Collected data
------

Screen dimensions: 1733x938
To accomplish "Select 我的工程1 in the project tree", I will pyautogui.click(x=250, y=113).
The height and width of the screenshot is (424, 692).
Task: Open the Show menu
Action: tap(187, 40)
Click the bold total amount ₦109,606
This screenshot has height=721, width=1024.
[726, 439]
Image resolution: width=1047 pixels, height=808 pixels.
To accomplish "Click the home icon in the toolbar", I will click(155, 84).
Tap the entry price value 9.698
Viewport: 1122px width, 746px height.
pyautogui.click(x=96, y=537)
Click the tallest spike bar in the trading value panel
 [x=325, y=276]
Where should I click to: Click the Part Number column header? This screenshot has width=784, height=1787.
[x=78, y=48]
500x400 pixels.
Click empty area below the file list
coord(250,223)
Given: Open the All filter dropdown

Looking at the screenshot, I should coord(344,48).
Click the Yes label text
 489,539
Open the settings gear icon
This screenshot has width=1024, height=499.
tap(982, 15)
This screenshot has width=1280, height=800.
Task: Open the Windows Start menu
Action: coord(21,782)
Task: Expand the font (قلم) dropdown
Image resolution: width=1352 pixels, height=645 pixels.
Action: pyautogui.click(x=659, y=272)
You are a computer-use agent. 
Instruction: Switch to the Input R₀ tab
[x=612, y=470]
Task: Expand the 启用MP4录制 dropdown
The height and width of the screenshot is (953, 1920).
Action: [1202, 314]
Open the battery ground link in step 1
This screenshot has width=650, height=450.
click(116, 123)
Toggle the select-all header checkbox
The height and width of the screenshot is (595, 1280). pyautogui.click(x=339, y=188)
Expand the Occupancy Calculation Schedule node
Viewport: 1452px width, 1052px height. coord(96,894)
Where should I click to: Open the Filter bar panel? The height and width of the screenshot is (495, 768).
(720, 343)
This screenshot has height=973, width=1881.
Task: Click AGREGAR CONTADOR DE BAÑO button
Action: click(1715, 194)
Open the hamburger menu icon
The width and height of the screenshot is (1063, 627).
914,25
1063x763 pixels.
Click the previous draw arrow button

------

Exercise ▸ Nothing but the lines from the one with "Image resolution: width=1047" through the end of the data above should be reproduced, each exactly, both ends included.

The completed task ▸
Image resolution: width=1047 pixels, height=808 pixels.
To accomplish "Click the home icon in the toolbar", I will click(155, 84).
Tap the entry price value 9.698
Viewport: 1122px width, 746px height.
pyautogui.click(x=96, y=537)
Click the tallest spike bar in the trading value panel
 [x=325, y=276]
Where should I click to: Click the Part Number column header? This screenshot has width=784, height=1787.
[x=78, y=48]
500x400 pixels.
Click empty area below the file list
coord(250,223)
Given: Open the All filter dropdown

Looking at the screenshot, I should coord(344,48).
Click the Yes label text
 489,539
Open the settings gear icon
This screenshot has width=1024, height=499.
tap(982, 15)
This screenshot has width=1280, height=800.
Task: Open the Windows Start menu
Action: coord(21,782)
Task: Expand the font (قلم) dropdown
Image resolution: width=1352 pixels, height=645 pixels.
Action: pyautogui.click(x=659, y=272)
You are a computer-use agent. 
Instruction: Switch to the Input R₀ tab
[x=612, y=470]
Task: Expand the 启用MP4录制 dropdown
The height and width of the screenshot is (953, 1920).
Action: [1202, 314]
Open the battery ground link in step 1
This screenshot has width=650, height=450.
click(116, 123)
Toggle the select-all header checkbox
The height and width of the screenshot is (595, 1280). pyautogui.click(x=339, y=188)
Expand the Occupancy Calculation Schedule node
Viewport: 1452px width, 1052px height. coord(96,894)
Where should I click to: Open the Filter bar panel? The height and width of the screenshot is (495, 768).
(720, 343)
This screenshot has height=973, width=1881.
Task: Click AGREGAR CONTADOR DE BAÑO button
Action: click(1715, 194)
Open the hamburger menu icon
The width and height of the screenshot is (1063, 627).
914,25
1063x763 pixels.
Click the previous draw arrow button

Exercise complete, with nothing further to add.